** START Provided records **

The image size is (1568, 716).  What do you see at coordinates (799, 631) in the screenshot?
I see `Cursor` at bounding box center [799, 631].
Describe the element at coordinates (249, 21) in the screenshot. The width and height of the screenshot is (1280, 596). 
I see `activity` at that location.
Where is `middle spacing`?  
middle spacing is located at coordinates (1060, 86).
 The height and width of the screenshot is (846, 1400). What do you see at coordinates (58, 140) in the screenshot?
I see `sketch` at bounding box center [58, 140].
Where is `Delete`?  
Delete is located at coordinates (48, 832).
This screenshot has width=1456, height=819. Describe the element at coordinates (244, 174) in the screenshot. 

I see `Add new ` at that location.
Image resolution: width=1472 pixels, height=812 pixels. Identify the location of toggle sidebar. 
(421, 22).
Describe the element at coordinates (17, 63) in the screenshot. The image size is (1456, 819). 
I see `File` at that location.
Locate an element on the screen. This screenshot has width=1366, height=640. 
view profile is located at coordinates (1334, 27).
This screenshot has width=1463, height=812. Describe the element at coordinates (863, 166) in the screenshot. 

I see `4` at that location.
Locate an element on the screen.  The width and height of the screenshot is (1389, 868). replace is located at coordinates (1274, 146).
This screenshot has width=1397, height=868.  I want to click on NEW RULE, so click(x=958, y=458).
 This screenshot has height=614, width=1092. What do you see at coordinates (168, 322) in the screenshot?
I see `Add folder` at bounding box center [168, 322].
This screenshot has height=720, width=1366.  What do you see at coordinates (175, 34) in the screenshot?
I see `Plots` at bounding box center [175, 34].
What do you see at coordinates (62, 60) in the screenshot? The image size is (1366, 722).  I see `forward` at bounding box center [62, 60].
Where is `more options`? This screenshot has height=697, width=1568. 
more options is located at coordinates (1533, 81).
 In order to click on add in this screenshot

** END Provided records **

▶ _Short exercise_:
Please list every line above that contains the word "Describe", copying each one in full. Case counts.

▶ _Answer to the exercise_:
Describe the element at coordinates (249, 21) in the screenshot. The width and height of the screenshot is (1280, 596). 
This screenshot has width=1456, height=819. Describe the element at coordinates (244, 174) in the screenshot. 
Describe the element at coordinates (17, 63) in the screenshot. The image size is (1456, 819). 
This screenshot has width=1463, height=812. Describe the element at coordinates (863, 166) in the screenshot. 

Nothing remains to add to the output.